* [What the task asks]
In the material below, the lines from the one containing "Expand the Reports" through the one containing "This screenshot has height=426, width=639." are to be given again exactly, ends included, and no others.

═════ Task input ═════

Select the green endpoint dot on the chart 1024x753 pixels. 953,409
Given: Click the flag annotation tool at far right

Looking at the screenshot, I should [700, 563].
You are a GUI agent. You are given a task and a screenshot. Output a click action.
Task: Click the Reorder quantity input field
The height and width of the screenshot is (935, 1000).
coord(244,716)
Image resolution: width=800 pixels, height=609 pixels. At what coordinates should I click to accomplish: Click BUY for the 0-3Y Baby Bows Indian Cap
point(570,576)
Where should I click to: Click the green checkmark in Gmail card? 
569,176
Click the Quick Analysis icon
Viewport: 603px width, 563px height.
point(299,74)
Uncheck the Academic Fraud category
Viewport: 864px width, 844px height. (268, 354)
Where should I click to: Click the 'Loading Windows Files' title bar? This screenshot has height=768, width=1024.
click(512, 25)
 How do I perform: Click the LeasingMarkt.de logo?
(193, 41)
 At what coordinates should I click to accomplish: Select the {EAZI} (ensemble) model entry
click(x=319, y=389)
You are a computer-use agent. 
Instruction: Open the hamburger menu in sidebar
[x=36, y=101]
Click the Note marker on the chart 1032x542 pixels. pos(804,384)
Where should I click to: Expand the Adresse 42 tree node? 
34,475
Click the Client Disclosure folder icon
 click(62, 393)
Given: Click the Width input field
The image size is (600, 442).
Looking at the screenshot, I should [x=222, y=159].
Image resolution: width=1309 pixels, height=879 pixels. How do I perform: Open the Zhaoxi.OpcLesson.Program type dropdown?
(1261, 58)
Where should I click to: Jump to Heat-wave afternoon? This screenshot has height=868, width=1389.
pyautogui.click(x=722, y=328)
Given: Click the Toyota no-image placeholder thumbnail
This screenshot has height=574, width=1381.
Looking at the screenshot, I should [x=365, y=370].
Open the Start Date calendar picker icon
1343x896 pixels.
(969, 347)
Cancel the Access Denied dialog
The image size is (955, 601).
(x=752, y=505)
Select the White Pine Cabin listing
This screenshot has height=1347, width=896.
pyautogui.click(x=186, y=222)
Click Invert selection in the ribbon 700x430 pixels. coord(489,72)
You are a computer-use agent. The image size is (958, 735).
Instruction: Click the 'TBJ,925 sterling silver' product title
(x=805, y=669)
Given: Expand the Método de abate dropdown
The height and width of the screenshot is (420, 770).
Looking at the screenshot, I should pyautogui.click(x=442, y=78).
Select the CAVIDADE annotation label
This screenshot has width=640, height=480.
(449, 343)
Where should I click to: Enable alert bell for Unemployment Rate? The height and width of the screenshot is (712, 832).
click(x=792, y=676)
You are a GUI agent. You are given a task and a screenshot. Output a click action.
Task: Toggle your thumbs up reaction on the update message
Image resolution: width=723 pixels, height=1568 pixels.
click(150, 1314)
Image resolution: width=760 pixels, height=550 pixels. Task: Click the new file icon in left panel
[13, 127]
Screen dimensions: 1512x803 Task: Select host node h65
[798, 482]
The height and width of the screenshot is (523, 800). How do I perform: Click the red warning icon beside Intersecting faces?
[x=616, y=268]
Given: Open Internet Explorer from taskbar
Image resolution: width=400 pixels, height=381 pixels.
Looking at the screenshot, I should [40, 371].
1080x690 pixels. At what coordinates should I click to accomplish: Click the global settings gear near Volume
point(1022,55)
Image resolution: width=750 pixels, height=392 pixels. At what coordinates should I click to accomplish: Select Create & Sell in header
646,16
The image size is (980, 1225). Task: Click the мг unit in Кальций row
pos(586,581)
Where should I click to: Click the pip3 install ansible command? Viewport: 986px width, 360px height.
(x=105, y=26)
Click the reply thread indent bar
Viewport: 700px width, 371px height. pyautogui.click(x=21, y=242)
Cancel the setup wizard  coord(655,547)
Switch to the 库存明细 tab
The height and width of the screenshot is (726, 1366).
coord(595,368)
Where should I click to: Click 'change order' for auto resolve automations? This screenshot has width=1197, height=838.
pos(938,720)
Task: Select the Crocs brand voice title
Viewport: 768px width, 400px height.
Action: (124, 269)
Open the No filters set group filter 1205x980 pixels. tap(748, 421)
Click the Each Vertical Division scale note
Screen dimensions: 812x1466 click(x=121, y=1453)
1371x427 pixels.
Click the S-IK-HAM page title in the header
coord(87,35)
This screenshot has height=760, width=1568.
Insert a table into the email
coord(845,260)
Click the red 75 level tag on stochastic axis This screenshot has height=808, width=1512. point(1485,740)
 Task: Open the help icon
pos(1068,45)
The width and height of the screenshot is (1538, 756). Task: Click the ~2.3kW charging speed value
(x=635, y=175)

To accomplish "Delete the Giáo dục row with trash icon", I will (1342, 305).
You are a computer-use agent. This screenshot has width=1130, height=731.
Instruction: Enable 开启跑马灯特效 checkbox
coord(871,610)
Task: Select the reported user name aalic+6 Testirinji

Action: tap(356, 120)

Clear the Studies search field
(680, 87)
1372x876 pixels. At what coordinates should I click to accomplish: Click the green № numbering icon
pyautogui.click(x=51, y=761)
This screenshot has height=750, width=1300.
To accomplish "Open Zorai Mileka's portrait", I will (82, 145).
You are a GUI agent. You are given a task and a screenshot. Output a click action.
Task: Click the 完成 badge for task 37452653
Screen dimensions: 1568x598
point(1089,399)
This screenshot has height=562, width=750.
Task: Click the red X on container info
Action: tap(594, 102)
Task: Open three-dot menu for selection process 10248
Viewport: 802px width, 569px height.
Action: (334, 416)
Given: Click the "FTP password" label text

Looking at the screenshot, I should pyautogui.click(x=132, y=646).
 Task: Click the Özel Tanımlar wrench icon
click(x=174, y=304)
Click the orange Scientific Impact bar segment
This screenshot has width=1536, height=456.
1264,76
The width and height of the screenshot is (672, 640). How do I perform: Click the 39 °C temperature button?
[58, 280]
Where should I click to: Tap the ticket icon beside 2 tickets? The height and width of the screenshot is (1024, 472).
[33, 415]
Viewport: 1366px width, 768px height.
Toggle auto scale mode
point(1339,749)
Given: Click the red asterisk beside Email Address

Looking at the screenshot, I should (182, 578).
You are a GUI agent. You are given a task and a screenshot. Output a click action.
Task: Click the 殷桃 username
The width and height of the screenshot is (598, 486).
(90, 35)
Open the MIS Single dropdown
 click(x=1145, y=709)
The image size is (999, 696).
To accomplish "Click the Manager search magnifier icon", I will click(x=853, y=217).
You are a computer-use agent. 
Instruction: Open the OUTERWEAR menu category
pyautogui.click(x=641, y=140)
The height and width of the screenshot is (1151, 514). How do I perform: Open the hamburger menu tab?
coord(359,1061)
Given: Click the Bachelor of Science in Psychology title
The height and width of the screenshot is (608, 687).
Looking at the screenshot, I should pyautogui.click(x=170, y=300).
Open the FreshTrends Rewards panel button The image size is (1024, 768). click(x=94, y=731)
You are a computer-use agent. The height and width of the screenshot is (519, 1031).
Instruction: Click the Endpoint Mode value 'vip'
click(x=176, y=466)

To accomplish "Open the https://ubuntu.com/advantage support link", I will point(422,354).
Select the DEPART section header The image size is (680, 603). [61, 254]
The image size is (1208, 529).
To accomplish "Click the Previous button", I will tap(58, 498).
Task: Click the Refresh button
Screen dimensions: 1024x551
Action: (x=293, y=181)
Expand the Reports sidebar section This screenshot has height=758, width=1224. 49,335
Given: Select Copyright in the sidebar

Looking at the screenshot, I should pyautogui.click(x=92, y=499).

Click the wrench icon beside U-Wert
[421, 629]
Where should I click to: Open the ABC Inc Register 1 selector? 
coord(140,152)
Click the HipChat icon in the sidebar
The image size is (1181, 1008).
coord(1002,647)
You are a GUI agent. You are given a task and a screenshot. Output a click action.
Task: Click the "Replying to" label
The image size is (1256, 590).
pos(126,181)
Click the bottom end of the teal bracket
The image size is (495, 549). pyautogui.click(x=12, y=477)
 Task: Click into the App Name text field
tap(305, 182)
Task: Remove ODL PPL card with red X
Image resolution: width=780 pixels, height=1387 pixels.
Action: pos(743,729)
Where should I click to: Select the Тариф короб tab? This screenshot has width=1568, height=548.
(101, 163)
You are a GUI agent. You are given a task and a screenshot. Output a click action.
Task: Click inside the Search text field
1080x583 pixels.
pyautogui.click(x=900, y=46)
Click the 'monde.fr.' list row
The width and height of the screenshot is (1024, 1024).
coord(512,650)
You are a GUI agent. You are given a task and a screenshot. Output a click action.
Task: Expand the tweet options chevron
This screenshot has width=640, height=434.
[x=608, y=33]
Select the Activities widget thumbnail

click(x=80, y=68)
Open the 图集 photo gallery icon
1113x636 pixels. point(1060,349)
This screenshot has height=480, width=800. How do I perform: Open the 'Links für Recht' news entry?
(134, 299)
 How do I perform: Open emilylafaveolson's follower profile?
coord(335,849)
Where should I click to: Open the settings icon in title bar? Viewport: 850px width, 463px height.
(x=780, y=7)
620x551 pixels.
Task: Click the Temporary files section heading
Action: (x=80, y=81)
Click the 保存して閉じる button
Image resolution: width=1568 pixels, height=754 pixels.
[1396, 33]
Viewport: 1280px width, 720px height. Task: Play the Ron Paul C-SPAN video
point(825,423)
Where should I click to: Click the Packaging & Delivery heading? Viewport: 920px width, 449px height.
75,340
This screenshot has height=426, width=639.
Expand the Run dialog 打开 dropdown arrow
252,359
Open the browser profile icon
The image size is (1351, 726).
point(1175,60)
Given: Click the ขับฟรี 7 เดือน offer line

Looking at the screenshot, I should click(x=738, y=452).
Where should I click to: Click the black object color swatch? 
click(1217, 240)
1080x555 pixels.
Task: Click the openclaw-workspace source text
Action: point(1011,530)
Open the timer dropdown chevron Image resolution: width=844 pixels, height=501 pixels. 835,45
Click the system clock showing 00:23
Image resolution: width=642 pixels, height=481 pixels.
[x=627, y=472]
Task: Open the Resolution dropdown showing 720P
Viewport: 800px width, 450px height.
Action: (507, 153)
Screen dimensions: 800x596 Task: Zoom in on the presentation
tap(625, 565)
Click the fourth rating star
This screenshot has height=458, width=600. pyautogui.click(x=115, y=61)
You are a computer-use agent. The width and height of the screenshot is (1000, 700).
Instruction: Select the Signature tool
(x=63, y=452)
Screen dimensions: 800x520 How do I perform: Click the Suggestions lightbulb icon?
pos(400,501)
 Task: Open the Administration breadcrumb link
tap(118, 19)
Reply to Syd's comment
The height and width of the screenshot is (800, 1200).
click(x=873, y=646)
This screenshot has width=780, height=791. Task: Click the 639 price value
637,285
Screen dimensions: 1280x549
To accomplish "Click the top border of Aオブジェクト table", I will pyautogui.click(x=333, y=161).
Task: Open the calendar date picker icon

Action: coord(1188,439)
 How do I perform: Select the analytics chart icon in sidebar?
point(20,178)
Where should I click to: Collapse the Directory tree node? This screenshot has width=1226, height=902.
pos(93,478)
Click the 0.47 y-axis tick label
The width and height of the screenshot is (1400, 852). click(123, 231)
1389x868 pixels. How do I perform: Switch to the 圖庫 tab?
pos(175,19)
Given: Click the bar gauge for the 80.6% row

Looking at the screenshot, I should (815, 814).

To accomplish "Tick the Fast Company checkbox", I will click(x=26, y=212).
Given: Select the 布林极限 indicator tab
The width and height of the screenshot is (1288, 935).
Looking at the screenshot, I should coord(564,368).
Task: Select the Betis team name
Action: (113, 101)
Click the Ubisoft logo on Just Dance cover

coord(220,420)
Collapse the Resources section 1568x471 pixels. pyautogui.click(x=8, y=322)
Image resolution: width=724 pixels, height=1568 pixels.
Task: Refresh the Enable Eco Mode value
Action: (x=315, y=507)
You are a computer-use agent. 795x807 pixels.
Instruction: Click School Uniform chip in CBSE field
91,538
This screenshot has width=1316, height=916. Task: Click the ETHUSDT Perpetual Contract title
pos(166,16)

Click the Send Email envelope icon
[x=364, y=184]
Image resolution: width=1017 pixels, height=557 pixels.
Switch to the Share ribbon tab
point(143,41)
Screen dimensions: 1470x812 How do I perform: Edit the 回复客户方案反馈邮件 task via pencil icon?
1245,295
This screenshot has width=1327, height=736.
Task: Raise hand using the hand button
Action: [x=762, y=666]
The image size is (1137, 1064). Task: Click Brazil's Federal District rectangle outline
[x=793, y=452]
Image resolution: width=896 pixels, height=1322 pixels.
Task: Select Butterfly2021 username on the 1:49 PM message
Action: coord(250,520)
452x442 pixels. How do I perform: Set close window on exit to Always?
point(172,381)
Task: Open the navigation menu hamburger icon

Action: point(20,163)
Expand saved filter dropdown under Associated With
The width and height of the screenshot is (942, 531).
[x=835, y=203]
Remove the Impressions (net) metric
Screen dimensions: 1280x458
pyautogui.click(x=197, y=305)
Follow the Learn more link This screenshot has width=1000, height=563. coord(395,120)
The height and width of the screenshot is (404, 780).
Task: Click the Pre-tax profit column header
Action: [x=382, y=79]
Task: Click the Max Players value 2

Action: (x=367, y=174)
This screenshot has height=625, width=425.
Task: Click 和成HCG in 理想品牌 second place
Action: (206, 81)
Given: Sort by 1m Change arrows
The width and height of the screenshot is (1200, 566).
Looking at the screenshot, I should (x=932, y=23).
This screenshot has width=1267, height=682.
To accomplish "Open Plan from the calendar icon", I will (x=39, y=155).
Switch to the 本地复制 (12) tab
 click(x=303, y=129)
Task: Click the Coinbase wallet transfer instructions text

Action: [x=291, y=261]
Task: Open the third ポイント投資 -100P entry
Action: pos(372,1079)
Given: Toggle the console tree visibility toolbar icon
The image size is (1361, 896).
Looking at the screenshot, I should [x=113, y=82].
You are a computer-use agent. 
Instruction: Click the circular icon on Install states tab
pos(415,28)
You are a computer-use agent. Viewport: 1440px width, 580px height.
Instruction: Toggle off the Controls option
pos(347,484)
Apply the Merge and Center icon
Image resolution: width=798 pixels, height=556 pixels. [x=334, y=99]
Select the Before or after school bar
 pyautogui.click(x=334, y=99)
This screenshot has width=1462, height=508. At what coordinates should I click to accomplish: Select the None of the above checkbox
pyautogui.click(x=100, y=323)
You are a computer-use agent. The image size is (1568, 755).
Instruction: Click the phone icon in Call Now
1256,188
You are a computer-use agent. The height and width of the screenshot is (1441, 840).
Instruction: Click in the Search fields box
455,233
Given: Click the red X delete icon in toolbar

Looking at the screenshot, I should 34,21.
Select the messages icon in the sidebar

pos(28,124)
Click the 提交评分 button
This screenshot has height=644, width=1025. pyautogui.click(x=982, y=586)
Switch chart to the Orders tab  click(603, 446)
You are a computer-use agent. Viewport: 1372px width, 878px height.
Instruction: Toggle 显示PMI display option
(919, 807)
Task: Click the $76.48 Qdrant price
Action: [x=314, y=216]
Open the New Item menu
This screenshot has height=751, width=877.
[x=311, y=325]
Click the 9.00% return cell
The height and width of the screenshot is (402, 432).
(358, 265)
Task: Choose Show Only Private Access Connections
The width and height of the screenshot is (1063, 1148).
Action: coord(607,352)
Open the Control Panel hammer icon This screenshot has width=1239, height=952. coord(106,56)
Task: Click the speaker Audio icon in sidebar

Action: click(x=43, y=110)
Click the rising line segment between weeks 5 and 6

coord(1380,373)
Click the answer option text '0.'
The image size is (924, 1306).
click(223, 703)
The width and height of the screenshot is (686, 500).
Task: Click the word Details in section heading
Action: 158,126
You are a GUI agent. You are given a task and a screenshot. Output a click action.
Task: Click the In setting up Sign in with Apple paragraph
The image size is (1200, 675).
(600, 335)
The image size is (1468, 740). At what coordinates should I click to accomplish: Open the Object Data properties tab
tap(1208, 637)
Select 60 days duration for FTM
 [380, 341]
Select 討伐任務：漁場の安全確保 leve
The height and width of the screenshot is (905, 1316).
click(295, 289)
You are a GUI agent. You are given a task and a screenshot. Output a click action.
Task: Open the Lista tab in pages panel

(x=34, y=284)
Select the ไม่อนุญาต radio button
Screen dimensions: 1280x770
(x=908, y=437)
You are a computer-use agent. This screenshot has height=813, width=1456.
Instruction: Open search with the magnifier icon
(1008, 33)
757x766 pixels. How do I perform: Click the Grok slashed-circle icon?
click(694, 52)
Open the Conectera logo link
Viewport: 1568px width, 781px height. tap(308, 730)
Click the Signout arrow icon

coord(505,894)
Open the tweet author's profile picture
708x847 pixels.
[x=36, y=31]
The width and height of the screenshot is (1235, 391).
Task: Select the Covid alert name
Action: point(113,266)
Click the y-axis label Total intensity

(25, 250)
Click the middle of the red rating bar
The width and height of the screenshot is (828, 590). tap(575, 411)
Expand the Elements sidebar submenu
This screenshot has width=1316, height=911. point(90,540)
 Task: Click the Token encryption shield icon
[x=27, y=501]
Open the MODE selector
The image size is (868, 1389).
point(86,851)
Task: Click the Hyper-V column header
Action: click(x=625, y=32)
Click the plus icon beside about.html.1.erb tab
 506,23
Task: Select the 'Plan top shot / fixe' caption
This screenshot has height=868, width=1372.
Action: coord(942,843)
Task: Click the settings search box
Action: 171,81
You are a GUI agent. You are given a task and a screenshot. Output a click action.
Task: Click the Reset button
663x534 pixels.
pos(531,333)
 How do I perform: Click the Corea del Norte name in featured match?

═════

* [Solution to the exercise]
Expand the Reports sidebar section This screenshot has height=758, width=1224. 49,335
Given: Select Copyright in the sidebar

Looking at the screenshot, I should pyautogui.click(x=92, y=499).

Click the wrench icon beside U-Wert
[421, 629]
Where should I click to: Open the ABC Inc Register 1 selector? 
coord(140,152)
Click the HipChat icon in the sidebar
The image size is (1181, 1008).
coord(1002,647)
You are a GUI agent. You are given a task and a screenshot. Output a click action.
Task: Click the "Replying to" label
The image size is (1256, 590).
pos(126,181)
Click the bottom end of the teal bracket
The image size is (495, 549). pyautogui.click(x=12, y=477)
 Task: Click into the App Name text field
tap(305, 182)
Task: Remove ODL PPL card with red X
Image resolution: width=780 pixels, height=1387 pixels.
Action: pos(743,729)
Where should I click to: Select the Тариф короб tab? This screenshot has width=1568, height=548.
(101, 163)
You are a GUI agent. You are given a task and a screenshot. Output a click action.
Task: Click inside the Search text field
1080x583 pixels.
pyautogui.click(x=900, y=46)
Click the 'monde.fr.' list row
The width and height of the screenshot is (1024, 1024).
coord(512,650)
You are a GUI agent. You are given a task and a screenshot. Output a click action.
Task: Expand the tweet options chevron
This screenshot has width=640, height=434.
[x=608, y=33]
Select the Activities widget thumbnail

click(x=80, y=68)
Open the 图集 photo gallery icon
1113x636 pixels. point(1060,349)
This screenshot has height=480, width=800. How do I perform: Open the 'Links für Recht' news entry?
(134, 299)
 How do I perform: Open emilylafaveolson's follower profile?
coord(335,849)
Where should I click to: Open the settings icon in title bar? Viewport: 850px width, 463px height.
(x=780, y=7)
620x551 pixels.
Task: Click the Temporary files section heading
Action: (x=80, y=81)
Click the 保存して閉じる button
Image resolution: width=1568 pixels, height=754 pixels.
[1396, 33]
Viewport: 1280px width, 720px height. Task: Play the Ron Paul C-SPAN video
point(825,423)
Where should I click to: Click the Packaging & Delivery heading? Viewport: 920px width, 449px height.
75,340
This screenshot has height=426, width=639.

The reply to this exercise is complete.